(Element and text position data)
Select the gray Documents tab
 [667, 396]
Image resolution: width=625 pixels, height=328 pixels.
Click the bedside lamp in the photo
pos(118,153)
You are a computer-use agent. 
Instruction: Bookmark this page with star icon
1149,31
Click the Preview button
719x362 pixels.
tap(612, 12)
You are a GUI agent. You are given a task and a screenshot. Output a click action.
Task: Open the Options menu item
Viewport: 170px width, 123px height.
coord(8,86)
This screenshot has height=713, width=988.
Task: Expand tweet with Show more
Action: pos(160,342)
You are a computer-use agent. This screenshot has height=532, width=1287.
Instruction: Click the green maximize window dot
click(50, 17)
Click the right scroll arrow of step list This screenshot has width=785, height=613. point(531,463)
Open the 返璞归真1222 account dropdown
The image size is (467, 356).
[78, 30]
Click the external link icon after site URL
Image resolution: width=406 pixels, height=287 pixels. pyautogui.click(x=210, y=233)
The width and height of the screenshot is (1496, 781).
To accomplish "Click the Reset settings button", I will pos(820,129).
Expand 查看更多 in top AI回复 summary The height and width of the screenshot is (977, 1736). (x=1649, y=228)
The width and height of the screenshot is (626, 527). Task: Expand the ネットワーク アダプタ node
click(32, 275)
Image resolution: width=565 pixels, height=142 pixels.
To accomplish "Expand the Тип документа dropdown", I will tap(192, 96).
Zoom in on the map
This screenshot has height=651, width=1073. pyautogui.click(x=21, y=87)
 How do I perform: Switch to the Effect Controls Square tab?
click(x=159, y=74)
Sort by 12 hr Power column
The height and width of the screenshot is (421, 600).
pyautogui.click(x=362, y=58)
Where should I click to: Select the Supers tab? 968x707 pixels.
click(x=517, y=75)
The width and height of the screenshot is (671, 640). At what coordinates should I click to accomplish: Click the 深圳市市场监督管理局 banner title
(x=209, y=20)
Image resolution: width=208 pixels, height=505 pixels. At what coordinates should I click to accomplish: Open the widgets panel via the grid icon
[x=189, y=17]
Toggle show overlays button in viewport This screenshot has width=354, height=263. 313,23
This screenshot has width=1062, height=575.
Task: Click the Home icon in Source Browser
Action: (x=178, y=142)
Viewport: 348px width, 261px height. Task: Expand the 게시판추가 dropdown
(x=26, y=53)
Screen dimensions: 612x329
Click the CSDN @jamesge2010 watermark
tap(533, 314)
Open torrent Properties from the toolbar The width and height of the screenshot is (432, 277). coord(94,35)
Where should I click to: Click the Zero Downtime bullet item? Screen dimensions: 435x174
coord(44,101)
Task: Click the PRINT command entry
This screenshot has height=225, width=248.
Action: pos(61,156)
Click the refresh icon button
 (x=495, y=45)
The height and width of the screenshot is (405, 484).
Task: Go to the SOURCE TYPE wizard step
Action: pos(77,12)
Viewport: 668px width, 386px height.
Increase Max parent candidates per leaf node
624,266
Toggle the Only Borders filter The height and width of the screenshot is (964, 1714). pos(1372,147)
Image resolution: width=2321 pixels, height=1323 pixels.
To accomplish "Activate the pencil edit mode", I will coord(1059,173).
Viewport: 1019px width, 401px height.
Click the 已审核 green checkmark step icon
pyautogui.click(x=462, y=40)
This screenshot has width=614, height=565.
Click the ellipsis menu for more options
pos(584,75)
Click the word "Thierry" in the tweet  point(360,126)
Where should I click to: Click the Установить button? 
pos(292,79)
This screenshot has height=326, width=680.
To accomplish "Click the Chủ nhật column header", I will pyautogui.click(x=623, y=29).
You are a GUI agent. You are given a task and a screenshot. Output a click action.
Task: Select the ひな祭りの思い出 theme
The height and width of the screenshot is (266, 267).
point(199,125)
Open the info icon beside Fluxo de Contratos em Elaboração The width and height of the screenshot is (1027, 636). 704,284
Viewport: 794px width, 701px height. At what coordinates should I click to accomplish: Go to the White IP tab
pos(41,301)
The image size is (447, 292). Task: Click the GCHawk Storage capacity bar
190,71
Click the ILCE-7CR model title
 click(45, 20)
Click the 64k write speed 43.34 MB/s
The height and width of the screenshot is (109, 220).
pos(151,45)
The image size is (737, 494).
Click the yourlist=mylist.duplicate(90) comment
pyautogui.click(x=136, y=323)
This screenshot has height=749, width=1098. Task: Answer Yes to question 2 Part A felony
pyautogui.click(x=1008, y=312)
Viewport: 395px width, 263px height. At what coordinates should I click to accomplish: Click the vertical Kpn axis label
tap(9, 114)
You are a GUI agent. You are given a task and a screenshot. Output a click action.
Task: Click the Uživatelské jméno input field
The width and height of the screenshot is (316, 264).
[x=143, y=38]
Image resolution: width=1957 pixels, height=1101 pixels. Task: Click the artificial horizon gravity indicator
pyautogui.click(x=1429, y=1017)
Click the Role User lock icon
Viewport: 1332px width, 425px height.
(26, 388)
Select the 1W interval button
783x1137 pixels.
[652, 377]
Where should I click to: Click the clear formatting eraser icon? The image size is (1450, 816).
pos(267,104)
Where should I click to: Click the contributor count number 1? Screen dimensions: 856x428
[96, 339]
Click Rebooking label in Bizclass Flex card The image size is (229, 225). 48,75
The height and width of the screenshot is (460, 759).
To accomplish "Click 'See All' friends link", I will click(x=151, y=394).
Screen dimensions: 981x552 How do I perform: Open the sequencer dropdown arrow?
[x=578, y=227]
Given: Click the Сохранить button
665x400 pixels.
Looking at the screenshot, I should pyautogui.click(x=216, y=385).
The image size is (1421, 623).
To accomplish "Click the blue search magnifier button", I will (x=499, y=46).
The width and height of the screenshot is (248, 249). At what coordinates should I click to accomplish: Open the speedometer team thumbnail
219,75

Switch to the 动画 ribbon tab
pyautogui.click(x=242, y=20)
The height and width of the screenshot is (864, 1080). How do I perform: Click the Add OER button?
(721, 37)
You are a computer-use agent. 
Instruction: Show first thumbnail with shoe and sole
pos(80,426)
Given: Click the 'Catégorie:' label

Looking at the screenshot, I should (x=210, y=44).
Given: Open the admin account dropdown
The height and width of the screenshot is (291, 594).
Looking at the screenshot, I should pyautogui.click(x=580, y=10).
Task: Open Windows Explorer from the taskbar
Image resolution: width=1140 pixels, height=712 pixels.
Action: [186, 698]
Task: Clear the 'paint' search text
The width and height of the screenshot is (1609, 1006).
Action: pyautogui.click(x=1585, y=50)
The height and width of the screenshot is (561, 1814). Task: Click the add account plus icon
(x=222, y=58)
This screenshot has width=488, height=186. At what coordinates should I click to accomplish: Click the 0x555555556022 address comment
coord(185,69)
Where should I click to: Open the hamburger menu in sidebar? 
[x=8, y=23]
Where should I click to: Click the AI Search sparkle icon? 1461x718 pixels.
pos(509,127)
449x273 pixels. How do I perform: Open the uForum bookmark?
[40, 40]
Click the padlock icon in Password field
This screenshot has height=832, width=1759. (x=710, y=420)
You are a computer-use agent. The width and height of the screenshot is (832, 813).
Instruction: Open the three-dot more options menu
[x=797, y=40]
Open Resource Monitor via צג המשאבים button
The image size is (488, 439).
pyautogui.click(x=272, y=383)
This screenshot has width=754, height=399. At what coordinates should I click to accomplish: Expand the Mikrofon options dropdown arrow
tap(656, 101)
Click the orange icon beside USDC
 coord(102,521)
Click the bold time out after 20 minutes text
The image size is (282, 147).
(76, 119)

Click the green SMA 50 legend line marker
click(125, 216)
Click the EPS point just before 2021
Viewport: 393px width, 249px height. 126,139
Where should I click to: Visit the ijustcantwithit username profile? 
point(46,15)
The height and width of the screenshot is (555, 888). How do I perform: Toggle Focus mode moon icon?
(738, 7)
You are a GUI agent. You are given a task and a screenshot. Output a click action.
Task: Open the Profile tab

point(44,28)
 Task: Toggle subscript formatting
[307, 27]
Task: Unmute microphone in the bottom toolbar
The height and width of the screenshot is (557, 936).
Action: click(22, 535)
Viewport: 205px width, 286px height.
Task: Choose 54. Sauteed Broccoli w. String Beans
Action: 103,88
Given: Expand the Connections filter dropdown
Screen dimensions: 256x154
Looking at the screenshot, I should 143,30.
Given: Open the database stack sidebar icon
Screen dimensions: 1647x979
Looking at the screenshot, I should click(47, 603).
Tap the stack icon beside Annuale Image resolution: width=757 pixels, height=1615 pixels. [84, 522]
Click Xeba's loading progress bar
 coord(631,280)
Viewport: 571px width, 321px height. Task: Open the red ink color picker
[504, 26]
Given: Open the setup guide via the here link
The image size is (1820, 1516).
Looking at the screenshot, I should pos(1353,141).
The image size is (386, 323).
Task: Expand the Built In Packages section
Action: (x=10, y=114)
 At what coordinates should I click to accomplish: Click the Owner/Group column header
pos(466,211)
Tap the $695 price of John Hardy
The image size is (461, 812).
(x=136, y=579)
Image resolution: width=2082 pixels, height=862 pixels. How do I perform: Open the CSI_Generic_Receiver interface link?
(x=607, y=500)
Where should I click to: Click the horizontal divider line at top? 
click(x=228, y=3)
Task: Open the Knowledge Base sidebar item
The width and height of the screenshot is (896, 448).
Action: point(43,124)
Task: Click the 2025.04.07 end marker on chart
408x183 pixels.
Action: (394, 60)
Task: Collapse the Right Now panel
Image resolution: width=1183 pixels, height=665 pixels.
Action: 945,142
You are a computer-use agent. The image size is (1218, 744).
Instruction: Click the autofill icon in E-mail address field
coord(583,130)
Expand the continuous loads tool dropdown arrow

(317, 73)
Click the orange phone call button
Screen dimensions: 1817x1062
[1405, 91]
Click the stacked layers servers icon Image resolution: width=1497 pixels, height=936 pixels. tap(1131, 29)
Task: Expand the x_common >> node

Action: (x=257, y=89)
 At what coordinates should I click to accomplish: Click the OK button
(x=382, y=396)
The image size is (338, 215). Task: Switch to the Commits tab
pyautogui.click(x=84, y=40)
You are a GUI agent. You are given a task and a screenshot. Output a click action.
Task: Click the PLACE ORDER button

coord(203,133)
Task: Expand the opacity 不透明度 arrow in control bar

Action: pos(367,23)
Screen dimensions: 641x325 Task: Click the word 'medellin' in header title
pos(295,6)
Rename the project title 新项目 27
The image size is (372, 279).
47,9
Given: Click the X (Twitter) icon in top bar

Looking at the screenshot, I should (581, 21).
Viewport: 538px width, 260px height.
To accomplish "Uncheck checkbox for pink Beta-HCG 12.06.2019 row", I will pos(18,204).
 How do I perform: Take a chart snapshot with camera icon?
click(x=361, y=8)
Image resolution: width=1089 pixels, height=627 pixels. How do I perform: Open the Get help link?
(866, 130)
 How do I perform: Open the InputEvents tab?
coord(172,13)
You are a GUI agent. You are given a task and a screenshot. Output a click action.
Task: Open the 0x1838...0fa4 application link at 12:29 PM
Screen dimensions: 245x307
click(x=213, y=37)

GIVEN INSTRUCTION: Rewrite the material from the line containing "This screenshot has width=488, height=186." through the line containing "pyautogui.click(x=272, y=383)", with "padlock icon" replaced by "lock icon" and every other part unchanged.

RESULT OF THIS TASK:
This screenshot has width=488, height=186. At what coordinates should I click to accomplish: Click the 0x555555556022 address comment
coord(185,69)
Where should I click to: Open the hamburger menu in sidebar? 
[x=8, y=23]
Where should I click to: Click the AI Search sparkle icon? 1461x718 pixels.
pos(509,127)
449x273 pixels. How do I perform: Open the uForum bookmark?
[40, 40]
Click the lock icon in Password field
This screenshot has height=832, width=1759. (x=710, y=420)
You are a computer-use agent. The width and height of the screenshot is (832, 813).
Instruction: Open the three-dot more options menu
[x=797, y=40]
Open Resource Monitor via צג המשאבים button
The image size is (488, 439).
pyautogui.click(x=272, y=383)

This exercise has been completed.